§ **Task details**:
From the line that contains "Open the paint palette drawing tool" to the last line of the entries, set down each line exactly as written, both ends included, with nothing else.

Raw data Block Start

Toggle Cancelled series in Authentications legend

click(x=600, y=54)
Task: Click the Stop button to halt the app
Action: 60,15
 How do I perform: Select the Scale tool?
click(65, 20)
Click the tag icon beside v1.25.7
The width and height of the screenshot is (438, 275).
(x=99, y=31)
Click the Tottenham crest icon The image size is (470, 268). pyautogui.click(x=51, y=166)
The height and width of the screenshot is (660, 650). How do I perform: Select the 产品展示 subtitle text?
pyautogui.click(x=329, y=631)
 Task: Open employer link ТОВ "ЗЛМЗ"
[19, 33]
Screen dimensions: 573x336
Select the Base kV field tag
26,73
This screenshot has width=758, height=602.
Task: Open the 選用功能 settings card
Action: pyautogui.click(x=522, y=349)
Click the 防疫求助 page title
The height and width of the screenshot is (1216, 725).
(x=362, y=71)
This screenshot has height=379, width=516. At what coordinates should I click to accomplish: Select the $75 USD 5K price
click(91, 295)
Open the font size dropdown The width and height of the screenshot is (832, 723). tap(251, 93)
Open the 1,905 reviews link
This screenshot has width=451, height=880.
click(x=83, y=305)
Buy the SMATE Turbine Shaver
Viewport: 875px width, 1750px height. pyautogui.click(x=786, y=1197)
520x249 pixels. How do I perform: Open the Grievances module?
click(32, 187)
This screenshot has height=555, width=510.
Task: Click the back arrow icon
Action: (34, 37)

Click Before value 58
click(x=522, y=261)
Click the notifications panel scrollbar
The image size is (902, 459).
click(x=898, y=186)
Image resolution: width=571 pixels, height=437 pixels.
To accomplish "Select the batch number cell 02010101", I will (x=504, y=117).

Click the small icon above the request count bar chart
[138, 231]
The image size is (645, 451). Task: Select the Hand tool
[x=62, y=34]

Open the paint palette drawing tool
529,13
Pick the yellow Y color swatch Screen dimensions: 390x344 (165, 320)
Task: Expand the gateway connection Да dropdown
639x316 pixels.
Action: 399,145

Raw data Block End

§ **Your response**:
Open the paint palette drawing tool
529,13
Pick the yellow Y color swatch Screen dimensions: 390x344 (165, 320)
Task: Expand the gateway connection Да dropdown
639x316 pixels.
Action: 399,145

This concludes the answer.